Discipline and control are necessary elements to develop within yourself as you study self-defense and fighting techniques. I can tell you from my own experience that training extensively in self-defense and fighting techniques has skyrocketed my levels of aggression, anger, and eagerness to fight. My roommate in college told me that he had a similar experience when he practiced kung-fu extensively. You MUST learn to control yourself and never go looking for a fight. Never go looking for trouble – you will find it. Someone cuts you off in traffic? Let them go, don’t honk your horn and flip your middle finger at them, or scream at them. Someone insults you or your significant other? Smile and walk away. Don’t get into a confrontation with them. If you contribute to the start of a physical altercation, in court you cannot claim self-defense to get out of legal trouble, you will almost certainly be convicted of either fighting or assault, which could land you in jail, or at the very least leave a permanent black mark on your record.

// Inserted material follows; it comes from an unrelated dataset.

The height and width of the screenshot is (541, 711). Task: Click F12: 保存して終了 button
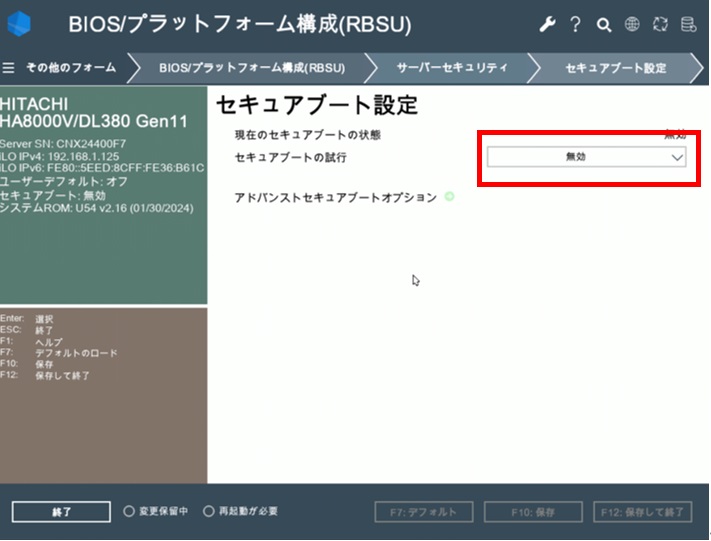(641, 512)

To help with discipline and self-control, I recommend regular meditation practice. In feudal Japan martial arts training normally included meditation practice. By learning deep breathing and mind-calming meditation, you will develop self-control and a calm mind, things which will help you in the midst of a heated confrontation or in an actual fight. By keeping your wits about you rather than giving into anger, fear, or other negative emotions, you will be able to avoid a fight, or if the fight is unavoidable you will be able to fight smarter, increasing your chances of emerging victorious or being able to escape to safety.
To start with meditation, first try the box breathing method. Find a quiet place to sit in a relaxed position where you won’t be disturbed. Breathe in for four seconds, hold it for four seconds, then breathe out for four seconds. As you do this try to keep your mind clear and calm. You may wish to imagine yourself in a calming environment as you do this. Mark Divine writes in his book Way of the SEAL about the “still waters run deep” method. As you practice the box breathing, imagine yourself at the bottom of a deep pond (also imagine that you can somehow magically breathe underwater). As a stray thought surfaces in your mind, let it go as a ripple on the surface of the pond. A variation of this that I like is to imagine myself at a dojo high in the mountains, with clear sunshine, a cool breeze, a pond in the foreground, and the sound of wind or birds chirping to represent the stray thoughts that come to mind and that I let go of.
Once you regularly practice deep breathing, in times of stress (whether work-related or an angry man getting in your face, looking for a fight) you can use box breathing to keep your stress levels under control and remain calm, cool, and collected. Learning how to fight is important, but learning to control your aggression and fighting skill is just as important.